→ **What needs to be done**
Output all the data below verbatim.

---- Provided entries

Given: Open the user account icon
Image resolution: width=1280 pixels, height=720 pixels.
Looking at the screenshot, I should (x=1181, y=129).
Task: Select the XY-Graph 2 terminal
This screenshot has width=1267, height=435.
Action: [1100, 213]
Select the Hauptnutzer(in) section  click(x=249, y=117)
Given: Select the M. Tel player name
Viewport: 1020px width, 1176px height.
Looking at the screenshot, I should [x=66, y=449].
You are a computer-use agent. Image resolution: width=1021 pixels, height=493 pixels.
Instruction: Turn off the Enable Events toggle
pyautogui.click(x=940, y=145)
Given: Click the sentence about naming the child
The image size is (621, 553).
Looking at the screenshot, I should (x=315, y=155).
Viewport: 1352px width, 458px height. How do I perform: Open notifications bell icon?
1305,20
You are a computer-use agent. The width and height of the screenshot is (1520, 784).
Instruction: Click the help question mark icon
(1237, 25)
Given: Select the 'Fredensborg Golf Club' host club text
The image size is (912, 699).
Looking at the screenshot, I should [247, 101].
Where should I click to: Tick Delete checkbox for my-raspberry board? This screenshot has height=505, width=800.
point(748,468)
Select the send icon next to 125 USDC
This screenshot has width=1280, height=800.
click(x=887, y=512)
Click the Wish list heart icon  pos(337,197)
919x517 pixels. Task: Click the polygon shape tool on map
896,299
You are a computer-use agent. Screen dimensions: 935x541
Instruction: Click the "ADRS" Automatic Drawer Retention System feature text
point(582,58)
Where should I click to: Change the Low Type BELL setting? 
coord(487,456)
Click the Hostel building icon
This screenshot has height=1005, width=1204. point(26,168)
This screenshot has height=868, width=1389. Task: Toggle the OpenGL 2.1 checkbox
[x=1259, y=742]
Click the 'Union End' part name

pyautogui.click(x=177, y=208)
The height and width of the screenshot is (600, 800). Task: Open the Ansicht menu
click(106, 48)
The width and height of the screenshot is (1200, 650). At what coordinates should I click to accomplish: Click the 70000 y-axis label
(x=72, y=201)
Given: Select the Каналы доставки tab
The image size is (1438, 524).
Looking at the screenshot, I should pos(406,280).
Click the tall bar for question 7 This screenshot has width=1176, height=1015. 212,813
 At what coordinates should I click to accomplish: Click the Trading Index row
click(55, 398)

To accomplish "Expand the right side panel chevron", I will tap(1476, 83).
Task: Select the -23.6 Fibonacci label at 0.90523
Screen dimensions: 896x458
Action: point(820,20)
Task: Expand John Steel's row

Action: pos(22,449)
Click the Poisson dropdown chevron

--------

→ **Your solution**
Given: Open the user account icon
Image resolution: width=1280 pixels, height=720 pixels.
Looking at the screenshot, I should (x=1181, y=129).
Task: Select the XY-Graph 2 terminal
This screenshot has width=1267, height=435.
Action: [1100, 213]
Select the Hauptnutzer(in) section  click(x=249, y=117)
Given: Select the M. Tel player name
Viewport: 1020px width, 1176px height.
Looking at the screenshot, I should [x=66, y=449].
You are a computer-use agent. Image resolution: width=1021 pixels, height=493 pixels.
Instruction: Turn off the Enable Events toggle
pyautogui.click(x=940, y=145)
Given: Click the sentence about naming the child
The image size is (621, 553).
Looking at the screenshot, I should (x=315, y=155).
Viewport: 1352px width, 458px height. How do I perform: Open notifications bell icon?
1305,20
You are a computer-use agent. The width and height of the screenshot is (1520, 784).
Instruction: Click the help question mark icon
(1237, 25)
Given: Select the 'Fredensborg Golf Club' host club text
The image size is (912, 699).
Looking at the screenshot, I should [247, 101].
Where should I click to: Tick Delete checkbox for my-raspberry board? This screenshot has height=505, width=800.
point(748,468)
Select the send icon next to 125 USDC
This screenshot has width=1280, height=800.
click(x=887, y=512)
Click the Wish list heart icon  pos(337,197)
919x517 pixels. Task: Click the polygon shape tool on map
896,299
You are a computer-use agent. Screen dimensions: 935x541
Instruction: Click the "ADRS" Automatic Drawer Retention System feature text
point(582,58)
Where should I click to: Change the Low Type BELL setting? 
coord(487,456)
Click the Hostel building icon
This screenshot has height=1005, width=1204. point(26,168)
This screenshot has height=868, width=1389. Task: Toggle the OpenGL 2.1 checkbox
[x=1259, y=742]
Click the 'Union End' part name

pyautogui.click(x=177, y=208)
The height and width of the screenshot is (600, 800). Task: Open the Ansicht menu
click(106, 48)
The width and height of the screenshot is (1200, 650). At what coordinates should I click to accomplish: Click the 70000 y-axis label
(x=72, y=201)
Given: Select the Каналы доставки tab
The image size is (1438, 524).
Looking at the screenshot, I should pos(406,280).
Click the tall bar for question 7 This screenshot has width=1176, height=1015. 212,813
 At what coordinates should I click to accomplish: Click the Trading Index row
click(55, 398)

To accomplish "Expand the right side panel chevron", I will tap(1476, 83).
Task: Select the -23.6 Fibonacci label at 0.90523
Screen dimensions: 896x458
Action: point(820,20)
Task: Expand John Steel's row

Action: pos(22,449)
Click the Poisson dropdown chevron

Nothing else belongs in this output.